### WHAT YOU SHOULD DO
Print the data below exactly, but only the lines from the one containing "Screen dimensions: 1281x601" down to the one containing "Given: Click the line", inclusive.

(Extracted data entries)

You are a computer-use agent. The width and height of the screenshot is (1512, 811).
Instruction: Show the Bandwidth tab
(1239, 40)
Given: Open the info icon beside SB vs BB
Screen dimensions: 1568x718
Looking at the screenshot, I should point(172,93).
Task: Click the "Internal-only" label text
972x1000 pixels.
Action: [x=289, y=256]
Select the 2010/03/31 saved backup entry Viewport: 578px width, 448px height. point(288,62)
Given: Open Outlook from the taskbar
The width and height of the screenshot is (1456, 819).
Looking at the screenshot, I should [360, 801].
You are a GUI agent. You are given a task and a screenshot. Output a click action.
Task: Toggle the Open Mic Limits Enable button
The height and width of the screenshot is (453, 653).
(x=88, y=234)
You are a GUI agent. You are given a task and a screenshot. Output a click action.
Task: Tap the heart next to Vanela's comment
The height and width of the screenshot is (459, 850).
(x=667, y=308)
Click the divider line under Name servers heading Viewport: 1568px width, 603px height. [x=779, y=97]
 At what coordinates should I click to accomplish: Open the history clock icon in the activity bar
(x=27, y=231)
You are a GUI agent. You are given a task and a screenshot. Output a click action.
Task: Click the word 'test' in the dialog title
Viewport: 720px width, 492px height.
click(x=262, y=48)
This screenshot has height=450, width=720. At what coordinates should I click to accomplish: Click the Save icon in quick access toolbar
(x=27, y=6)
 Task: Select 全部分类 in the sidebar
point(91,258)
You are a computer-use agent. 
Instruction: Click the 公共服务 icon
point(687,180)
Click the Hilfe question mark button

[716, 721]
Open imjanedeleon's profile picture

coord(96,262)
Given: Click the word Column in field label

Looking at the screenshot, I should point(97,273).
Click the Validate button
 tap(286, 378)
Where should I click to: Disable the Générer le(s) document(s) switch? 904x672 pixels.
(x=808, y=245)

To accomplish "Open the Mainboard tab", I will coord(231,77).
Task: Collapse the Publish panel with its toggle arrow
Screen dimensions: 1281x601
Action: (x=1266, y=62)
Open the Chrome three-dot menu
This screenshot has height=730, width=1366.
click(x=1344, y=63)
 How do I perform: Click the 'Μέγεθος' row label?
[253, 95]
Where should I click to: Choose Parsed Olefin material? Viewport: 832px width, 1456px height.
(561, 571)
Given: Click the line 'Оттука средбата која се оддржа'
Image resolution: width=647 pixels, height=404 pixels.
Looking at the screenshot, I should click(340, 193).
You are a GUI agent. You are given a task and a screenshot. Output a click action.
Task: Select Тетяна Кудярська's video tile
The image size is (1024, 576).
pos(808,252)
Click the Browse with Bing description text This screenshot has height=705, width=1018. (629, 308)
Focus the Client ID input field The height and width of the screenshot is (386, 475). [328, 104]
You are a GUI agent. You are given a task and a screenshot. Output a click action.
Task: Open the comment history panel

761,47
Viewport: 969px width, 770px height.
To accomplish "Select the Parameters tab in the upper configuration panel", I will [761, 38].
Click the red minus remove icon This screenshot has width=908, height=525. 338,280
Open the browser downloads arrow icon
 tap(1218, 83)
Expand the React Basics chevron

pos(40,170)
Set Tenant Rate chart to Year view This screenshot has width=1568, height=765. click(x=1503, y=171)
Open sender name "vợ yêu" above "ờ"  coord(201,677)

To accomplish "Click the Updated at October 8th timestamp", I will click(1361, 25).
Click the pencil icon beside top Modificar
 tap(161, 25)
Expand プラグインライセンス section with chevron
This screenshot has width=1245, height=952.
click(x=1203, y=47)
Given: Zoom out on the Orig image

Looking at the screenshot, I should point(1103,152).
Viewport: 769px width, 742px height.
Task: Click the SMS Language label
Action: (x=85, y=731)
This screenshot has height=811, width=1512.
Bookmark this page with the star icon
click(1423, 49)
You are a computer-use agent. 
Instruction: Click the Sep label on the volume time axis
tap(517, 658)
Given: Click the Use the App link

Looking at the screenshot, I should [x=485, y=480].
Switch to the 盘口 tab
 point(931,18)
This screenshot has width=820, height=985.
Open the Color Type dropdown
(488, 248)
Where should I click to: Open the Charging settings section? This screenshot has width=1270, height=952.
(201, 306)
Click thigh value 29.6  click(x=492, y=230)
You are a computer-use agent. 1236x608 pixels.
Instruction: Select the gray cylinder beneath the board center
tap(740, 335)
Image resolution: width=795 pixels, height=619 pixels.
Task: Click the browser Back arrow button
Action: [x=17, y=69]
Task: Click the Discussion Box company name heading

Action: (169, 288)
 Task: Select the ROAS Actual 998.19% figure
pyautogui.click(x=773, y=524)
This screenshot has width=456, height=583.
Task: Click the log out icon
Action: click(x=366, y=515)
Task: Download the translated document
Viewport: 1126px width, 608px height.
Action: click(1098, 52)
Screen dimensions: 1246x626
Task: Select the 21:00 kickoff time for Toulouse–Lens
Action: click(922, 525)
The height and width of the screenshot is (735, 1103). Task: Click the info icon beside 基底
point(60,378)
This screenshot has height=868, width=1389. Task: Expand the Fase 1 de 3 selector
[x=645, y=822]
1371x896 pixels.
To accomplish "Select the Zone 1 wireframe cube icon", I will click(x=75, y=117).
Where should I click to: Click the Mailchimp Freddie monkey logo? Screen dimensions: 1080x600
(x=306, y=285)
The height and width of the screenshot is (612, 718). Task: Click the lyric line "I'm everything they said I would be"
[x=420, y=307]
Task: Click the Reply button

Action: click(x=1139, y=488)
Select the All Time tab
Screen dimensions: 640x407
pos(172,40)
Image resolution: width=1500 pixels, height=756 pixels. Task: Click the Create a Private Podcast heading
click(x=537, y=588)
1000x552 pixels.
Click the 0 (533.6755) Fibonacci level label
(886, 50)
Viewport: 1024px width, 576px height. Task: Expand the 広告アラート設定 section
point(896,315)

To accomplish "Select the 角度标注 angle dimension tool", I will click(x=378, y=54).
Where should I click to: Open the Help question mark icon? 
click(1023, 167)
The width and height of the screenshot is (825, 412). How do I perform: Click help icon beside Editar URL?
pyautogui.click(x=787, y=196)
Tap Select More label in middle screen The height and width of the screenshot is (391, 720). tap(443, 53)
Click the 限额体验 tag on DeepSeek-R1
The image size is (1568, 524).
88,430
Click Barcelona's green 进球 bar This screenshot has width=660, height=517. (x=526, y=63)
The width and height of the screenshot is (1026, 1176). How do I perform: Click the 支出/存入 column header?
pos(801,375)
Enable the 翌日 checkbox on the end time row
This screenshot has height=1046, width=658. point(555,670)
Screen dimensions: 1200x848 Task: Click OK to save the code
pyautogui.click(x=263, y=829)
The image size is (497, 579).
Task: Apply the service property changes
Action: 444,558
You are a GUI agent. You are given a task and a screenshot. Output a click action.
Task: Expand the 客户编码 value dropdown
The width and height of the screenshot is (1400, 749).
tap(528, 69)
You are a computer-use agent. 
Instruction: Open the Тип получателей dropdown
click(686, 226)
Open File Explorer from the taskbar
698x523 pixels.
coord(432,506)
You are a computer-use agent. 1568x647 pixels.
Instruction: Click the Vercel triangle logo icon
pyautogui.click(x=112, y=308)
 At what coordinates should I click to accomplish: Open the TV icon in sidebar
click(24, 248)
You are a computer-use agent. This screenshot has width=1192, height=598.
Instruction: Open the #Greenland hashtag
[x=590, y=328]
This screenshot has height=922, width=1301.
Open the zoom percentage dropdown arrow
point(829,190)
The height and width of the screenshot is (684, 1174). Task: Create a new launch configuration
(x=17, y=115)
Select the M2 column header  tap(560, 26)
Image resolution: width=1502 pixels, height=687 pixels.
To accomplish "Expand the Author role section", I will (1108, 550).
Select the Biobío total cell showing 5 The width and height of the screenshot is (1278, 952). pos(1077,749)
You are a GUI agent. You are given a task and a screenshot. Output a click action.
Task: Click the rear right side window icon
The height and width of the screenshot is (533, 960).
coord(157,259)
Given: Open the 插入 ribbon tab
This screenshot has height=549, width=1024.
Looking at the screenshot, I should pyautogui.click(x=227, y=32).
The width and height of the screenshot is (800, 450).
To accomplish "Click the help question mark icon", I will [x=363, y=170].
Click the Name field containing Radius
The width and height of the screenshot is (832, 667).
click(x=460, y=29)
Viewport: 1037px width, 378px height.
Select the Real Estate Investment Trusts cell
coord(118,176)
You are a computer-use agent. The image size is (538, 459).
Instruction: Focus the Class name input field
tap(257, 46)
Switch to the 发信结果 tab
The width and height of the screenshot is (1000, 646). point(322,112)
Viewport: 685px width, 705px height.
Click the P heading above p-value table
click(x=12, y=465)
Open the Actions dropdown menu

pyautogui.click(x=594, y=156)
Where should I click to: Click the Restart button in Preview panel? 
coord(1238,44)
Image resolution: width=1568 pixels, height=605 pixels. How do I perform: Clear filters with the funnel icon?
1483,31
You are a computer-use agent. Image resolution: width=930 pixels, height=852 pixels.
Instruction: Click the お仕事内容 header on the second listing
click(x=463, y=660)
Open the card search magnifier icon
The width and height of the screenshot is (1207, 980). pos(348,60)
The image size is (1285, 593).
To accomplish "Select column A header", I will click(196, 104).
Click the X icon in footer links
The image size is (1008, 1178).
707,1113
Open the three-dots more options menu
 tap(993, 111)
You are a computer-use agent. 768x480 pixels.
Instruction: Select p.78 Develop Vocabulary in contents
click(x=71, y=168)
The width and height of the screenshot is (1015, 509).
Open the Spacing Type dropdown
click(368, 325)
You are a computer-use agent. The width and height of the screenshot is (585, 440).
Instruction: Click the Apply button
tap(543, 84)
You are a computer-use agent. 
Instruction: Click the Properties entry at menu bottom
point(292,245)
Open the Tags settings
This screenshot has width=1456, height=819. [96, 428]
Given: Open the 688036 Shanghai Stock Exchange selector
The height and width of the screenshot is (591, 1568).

### PROBLEM SOLUTION
Screen dimensions: 1281x601
Action: (x=1266, y=62)
Open the Chrome three-dot menu
This screenshot has height=730, width=1366.
click(x=1344, y=63)
 How do I perform: Click the 'Μέγεθος' row label?
[253, 95]
Where should I click to: Choose Parsed Olefin material? Viewport: 832px width, 1456px height.
(561, 571)
Given: Click the line 'Оттука средбата која се оддржа'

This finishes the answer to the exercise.